19 Aug Oodles of Noodles
Not all pastas are created equal. Variations in size, shape, serving methods, and cooking time all combine to create the intricacies that define this hallmark ingredient of Italian cuisine. Among other identifying characteristics, some are infinitely more adorable than others. (Spaghetti? Please, too basic.) Though we definitely can’t claim to have mastered all of them, below you’ll find our guide to Panrimo’s Top 7 Cutest Italian Pastas.
A long, thin noodle similar to angel’s hair pasta, Barbina is cute mostly for it’s name, which translates to ‘little beards’. Often twisted into a shape resembling a bird’s nest or a ‘little beard’, this pasta is great for a charming, pre-portioned appetizer.

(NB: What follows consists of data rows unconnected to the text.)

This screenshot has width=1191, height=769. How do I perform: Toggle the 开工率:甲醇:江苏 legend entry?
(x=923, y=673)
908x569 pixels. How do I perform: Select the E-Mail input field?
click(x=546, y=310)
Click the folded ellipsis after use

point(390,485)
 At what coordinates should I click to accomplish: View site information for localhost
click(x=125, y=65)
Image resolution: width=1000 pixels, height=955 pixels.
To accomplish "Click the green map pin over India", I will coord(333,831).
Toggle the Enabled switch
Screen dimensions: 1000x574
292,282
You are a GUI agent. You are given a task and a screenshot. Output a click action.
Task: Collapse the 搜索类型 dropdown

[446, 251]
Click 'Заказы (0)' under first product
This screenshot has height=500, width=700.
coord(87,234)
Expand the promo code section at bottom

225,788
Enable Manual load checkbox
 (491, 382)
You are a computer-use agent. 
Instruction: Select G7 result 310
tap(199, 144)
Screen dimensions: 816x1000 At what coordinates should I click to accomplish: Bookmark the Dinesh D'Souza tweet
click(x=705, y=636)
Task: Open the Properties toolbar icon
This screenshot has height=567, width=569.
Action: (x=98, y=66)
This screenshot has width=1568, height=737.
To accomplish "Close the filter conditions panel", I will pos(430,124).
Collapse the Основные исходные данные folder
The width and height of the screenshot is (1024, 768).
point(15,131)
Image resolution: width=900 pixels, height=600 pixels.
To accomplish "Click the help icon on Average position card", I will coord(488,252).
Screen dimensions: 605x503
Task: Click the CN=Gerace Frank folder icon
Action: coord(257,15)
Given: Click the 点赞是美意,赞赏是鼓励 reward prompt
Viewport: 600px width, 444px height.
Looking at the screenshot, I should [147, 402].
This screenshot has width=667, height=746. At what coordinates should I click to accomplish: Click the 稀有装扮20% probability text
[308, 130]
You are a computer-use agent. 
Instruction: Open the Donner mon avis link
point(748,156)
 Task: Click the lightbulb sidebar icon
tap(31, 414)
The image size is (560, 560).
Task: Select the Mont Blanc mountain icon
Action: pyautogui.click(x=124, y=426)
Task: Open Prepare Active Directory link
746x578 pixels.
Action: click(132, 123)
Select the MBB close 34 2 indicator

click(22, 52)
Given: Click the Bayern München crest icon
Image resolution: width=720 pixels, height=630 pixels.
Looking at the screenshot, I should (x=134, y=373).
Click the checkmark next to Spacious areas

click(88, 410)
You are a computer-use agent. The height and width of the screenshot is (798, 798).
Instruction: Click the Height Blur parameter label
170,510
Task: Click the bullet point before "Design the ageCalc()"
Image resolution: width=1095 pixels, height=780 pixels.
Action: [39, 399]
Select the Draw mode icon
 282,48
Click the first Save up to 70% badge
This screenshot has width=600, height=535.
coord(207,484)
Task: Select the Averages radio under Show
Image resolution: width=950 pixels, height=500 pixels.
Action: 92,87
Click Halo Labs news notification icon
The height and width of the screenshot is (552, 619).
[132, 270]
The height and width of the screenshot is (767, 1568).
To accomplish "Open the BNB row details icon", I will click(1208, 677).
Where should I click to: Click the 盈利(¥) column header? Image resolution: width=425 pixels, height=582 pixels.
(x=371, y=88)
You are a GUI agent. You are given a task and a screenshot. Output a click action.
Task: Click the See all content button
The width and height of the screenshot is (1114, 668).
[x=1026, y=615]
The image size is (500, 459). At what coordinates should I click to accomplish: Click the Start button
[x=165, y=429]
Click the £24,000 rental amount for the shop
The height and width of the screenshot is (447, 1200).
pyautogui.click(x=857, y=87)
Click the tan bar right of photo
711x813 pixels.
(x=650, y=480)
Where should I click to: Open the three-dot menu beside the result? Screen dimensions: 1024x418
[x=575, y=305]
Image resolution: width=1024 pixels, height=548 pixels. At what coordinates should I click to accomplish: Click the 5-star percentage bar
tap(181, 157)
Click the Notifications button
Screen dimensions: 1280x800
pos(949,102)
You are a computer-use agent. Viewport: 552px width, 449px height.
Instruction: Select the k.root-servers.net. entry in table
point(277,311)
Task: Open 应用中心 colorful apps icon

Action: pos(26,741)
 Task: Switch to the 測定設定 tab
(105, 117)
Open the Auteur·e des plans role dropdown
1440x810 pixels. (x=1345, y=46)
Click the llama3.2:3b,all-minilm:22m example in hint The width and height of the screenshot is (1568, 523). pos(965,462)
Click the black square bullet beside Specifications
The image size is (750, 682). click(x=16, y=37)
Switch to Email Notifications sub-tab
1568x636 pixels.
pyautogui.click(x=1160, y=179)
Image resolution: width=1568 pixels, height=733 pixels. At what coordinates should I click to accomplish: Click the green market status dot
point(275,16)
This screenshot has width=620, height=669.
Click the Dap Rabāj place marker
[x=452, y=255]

A pasta traditionally made in the southern part of Italy, orecchiette or ‘little ear’, is a small thumb-sized noodle made in an oval shape that looks just like it’s namesake (cute!). Though the signature orecchiette dish is made with the rapine leaf, this pasta can be cooked with a variety of vegetable based sauces and is often paired well with broccoli or ricotta cheese.
5) Fusilli Bucati
These tightly spiraled pieces of pasta add cuteness to any dish! Translated as ‘holed rifles’, they are surprisingly long (about 2 inches) and uniquely suited for consumption with any kind of chunky sauce (the pieces of vegetables or meat get caught in the twirls). Most cooks recommend serving this pasta with an artichoke heart cream sauce.
Designed in the 1960s by an industrial engineer who had apparently always aspired to be a chef, radiatore are small, chunky pasta that closely resemble the old-school radiators used to keep buildings warm. Their compact design couples with an innovative rippled edge to make this cutesy pasta delicious as well as efficient. Their form maximizes heat and flavor absorption!
An ancient form of pasta, dating back to the 16th century, farfalle are commonly referred to as ‘bow-tie’ pasta in the West. Their given name, however, is much cuter and more feminine: ‘butterflies’. Usually served with tomato or cream-based sauces, this pasta is definitely the sort that encourages children to play with their food.
This pasta has many names (alternatively referred to as gigli or riccioli), but one, distinctive shape. Shaped like a conch shell (picture a cone with ruffles along the side), this kind of pasta is best suited for casserole dishes and heavy sauces. Despite it’s hearty, comfort food designation, the name translates to ‘little bells’. So delicate!
Here it is, the pasta all children love to eat: Stelline, the noodles shaped like stars. Seriously, who can resist star pasta? A staple in every kind of soup imaginable, stelline pasta is small, cute, and perfect for convincing even the pickiest eater to pick up a spoon. Go ahead, wish upon a star! Or eat it, whichever.